The expiration date of appellant’s policy was November, 1967. It covered Mrs. Cook’s passenger car. September 28, 1967 appellant Wright bought a pick-up truck from a dealer, but as Wright was a minor the title certificate was issued in the name of Mrs. Cook. Wright made a down payment on the car, and paid for license plates, insurance issued by another insurer, and sales tax. Mrs. Cook signed a note for the balance, on which Wright made the monthly payments. Wright paid all maintenance and operating costs. It was agreed Mrs. Cook would assign the title certificate to Wright when the car was paid for. He was driving the truck when it was involved in an accident October 27, 1967. Wright and Mrs. Cook demanded that appellee defend them in litigation brought by third persons growing out of the accident.
Appellants assert that since the accident occurred within 30 days after acquisition of the truck, it was covered under Mrs. Cook’s automobile policy as a newly acquired automobile. The policy is not before us.
Appellee’s motion for summary judgment incorporated quoted excerpts from the depositions of Wright and Mrs. Cook, which are also quoted in appellee’s brief. The trial court’s judgment recites these depositions were considered on the motion. The deposition testimony quoted was to the effect that Wright had exclusive control of the truck; that he was its actual owner. Mrs. Cook testified there was no question in her mind “that Robert Wright is the owner of the pick-up” from the date of its purchase. She did not ask appellee to insure it and gave no notice she had acquired another vehicle.
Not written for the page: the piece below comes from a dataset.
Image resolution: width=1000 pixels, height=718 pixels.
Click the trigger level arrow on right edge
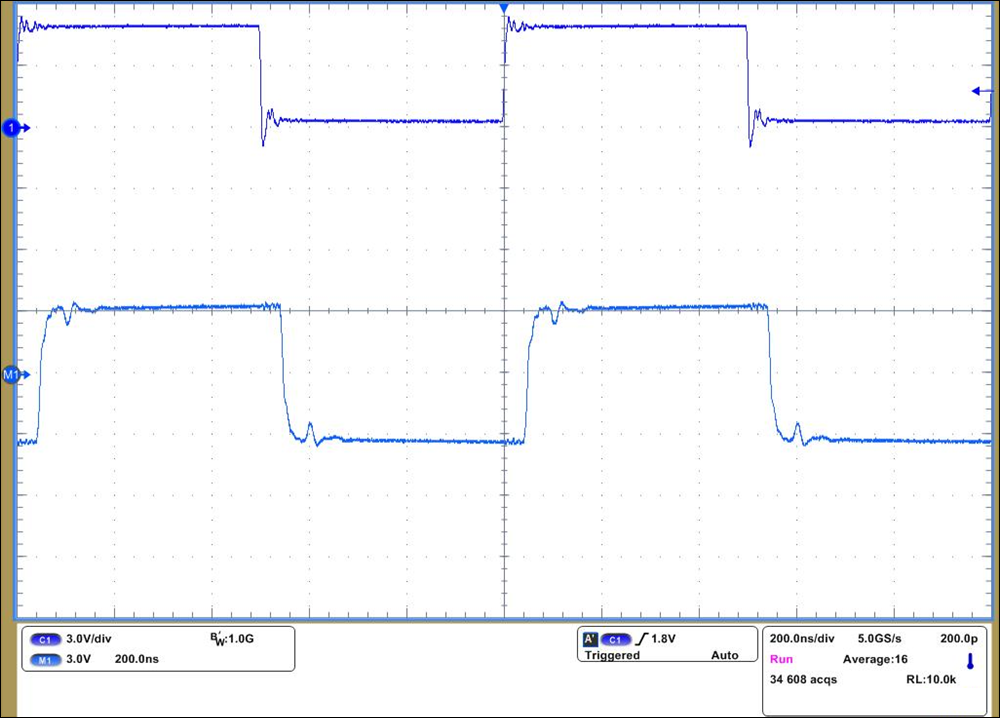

Appellants say the fact that the title certificate was issued in Mrs. Cook’s name raised a genuine issue of fact as to her ownership. If this should have been a material issue (which we do not decide), she negatived the contention by her testimony: “From that day on he was the owner of the truck”; “Robert Wright is the owner of the truck”; and “It was in my name, but I hadn’t really acquired it.” Wright’s testimony was to the same effect.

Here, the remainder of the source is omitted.